Структура клинических форм туберкулеза в основной группе представлена следующим образом: туберкулез внутригрудных лимфатических узлов у 54,5% пациентов; первичный туберкулез- ный комплекс – 39,2%, диссеминированный туберкулез, подострое течение 4,4%, туберкулез периферических лимфатических узлов 4,4%, туберкулема легких у 2,2% пациентов. Реакция на диаскинтест у 54,3% наблюдаемых нами детей была отрицательной, у 4,4% – сомнительной, только у 30,4% пациентов – сформировалась папула более 5 мм. Наличие в препарате только двух антигенов, в то время как в туберкулине более 16 природных белков, определяющих вирулентность МТ, обусловливает выявление с помощью диаскинтеста только высокого уровня сенсибилизации к антигенам микобактерий туберкулеза. Этот тест не рещает проблему выявления латентного туберкулеза, раннего периода первичной туберкулезной инфекции, риск активации туберкулеза. В 2011 г. ВОЗ опубликован документ о низкой прогностической ценности диа-скинтеста при выявлении лиц «с высоким риском прогрессирования латентной инфекции в активное заболевание» [3]. Важным моментом является информация о том, что на препарат чаще формируются неспецифические реакции в виде гипертермии, отека руки, развивающиеся в первые 12 часов после введения препарата анафилактического или анафилактоидного характера реакций. При широком использовании ДСТ у детей старше 8 лет не позволит выявлять ранний период первичной туберкулезной инфекции, в итоге своевременно не будут проведены лечебно-профилактические мероприятия, ухудшится выявление детей с активным туберкулезом в ранней стадии.

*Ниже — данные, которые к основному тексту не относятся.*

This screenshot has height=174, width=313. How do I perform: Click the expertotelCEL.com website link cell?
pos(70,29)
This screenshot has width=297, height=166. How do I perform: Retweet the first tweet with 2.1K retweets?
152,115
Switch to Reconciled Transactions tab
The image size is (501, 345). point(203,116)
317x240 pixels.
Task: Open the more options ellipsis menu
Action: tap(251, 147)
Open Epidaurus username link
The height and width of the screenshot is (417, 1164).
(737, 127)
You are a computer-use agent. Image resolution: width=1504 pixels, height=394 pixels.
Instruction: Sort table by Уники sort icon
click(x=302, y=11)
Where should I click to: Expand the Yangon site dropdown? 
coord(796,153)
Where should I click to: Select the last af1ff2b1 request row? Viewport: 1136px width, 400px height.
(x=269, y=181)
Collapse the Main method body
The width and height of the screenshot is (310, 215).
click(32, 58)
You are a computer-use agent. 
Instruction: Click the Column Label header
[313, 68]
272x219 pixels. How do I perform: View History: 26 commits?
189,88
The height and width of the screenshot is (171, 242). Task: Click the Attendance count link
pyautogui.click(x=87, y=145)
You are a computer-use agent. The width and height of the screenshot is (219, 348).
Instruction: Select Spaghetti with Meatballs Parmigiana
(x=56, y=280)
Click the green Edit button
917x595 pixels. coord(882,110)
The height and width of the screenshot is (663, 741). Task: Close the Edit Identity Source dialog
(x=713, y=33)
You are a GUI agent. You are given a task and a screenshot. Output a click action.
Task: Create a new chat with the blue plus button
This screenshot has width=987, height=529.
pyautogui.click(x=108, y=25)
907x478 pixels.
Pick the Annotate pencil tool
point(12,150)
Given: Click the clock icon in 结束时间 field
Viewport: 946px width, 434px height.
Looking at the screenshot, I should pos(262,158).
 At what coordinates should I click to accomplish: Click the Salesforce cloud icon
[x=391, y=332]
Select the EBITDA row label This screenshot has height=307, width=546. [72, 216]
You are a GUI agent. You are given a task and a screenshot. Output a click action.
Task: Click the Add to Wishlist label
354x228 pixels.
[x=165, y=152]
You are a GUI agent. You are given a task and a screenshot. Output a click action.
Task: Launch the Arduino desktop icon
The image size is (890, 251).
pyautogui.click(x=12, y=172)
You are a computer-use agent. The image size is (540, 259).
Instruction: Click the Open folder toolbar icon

Таким образом, пробы Манту с 2 ТЕ ППД-Л и ДСТ могут дополнять друг друга, но ДСТ не может заменять пробу Манту. Проверенная временем туберкулинодиагностика с использованием пробы Манту с 2 ТЕ ППД-Л остается информативным методом диагностики туберкулезной инфекции у детей при условии систематического ее выполнения.